→ Supplied information:
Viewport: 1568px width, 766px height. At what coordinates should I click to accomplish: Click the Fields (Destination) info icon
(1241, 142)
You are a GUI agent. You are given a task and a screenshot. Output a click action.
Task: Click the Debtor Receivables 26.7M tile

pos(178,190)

* * *

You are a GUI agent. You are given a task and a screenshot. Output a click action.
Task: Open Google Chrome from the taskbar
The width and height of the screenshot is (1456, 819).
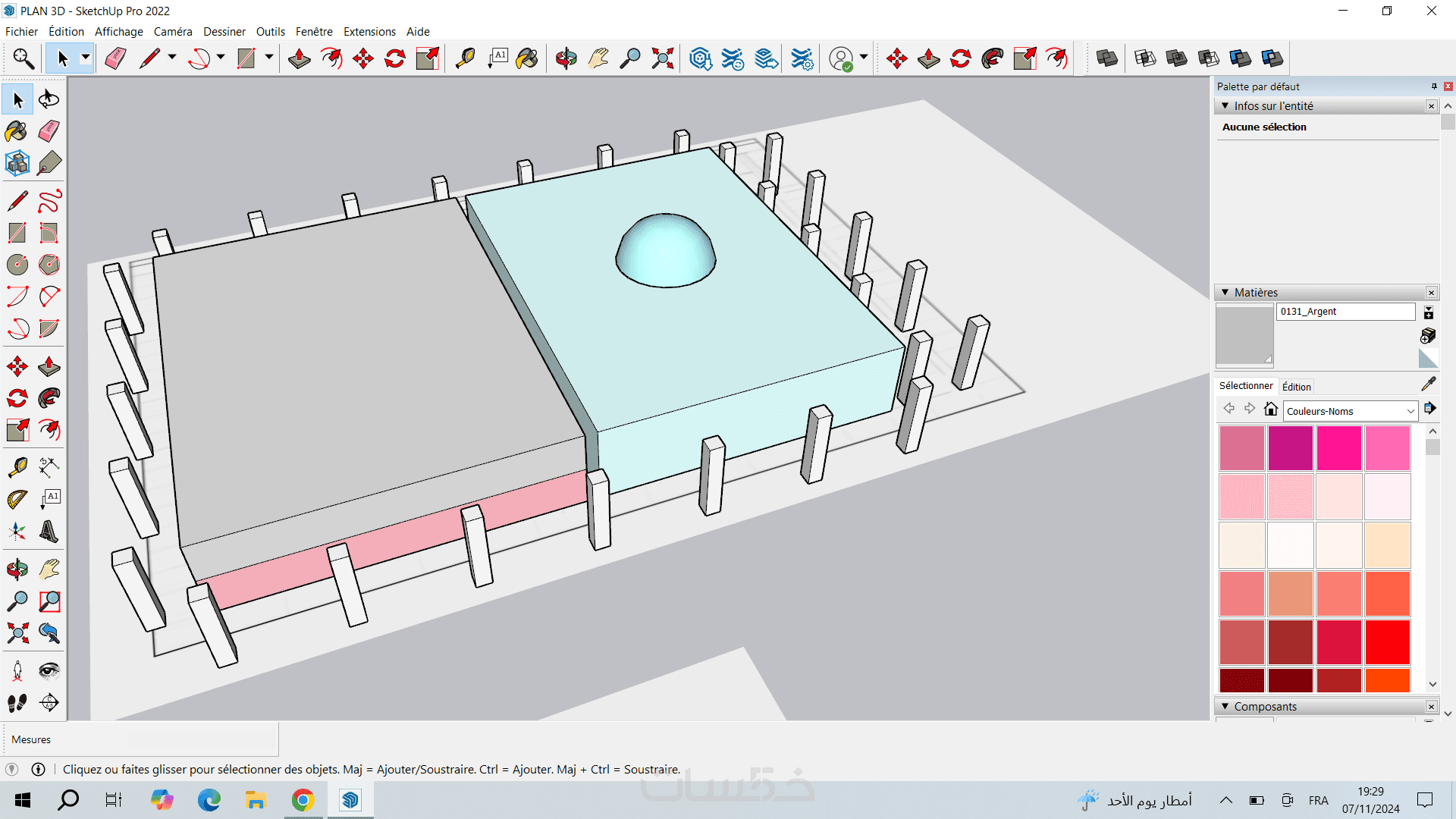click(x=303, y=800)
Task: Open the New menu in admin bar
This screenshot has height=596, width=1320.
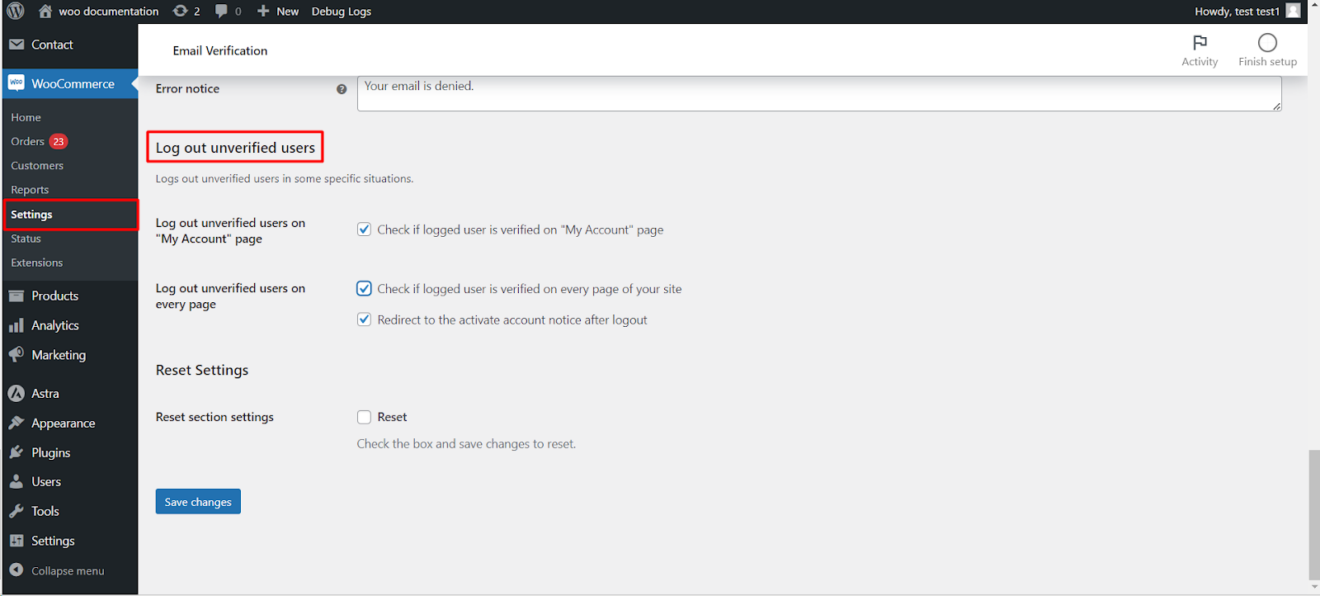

--

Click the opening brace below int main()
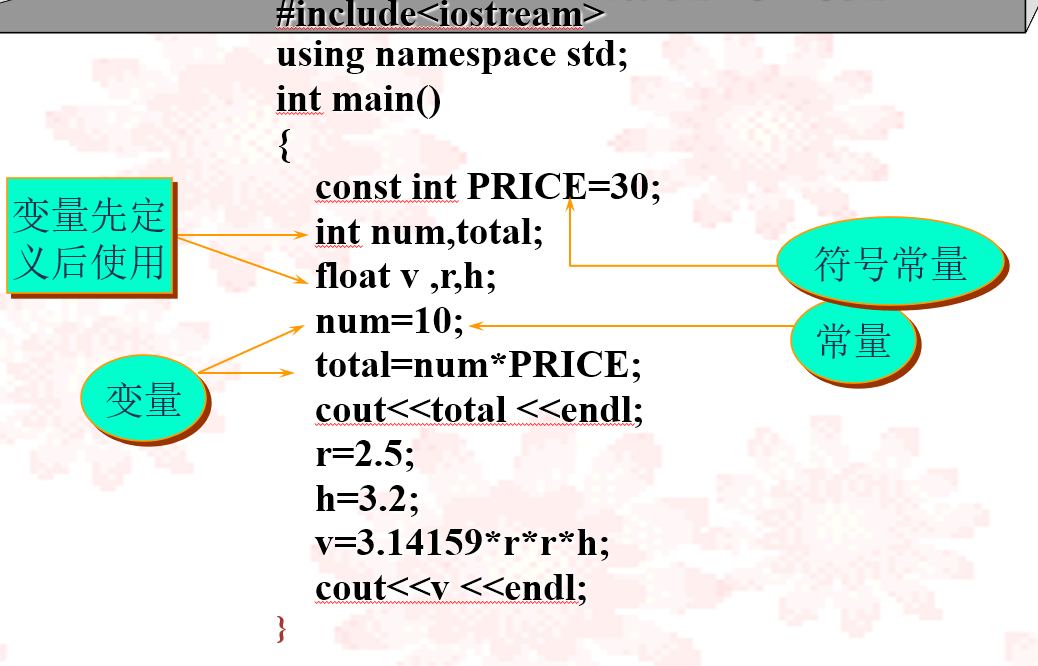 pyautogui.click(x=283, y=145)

→ Exercise goal: Reproduce, character for character, the span of data that opens with the line containing "Viewport: 1568px width, 766px" and closes with the line containing "pos(178,190)", with both of those lines included.

→ Exercise answer:
Viewport: 1568px width, 766px height. At what coordinates should I click to accomplish: Click the Fields (Destination) info icon
(1241, 142)
You are a GUI agent. You are given a task and a screenshot. Output a click action.
Task: Click the Debtor Receivables 26.7M tile

pos(178,190)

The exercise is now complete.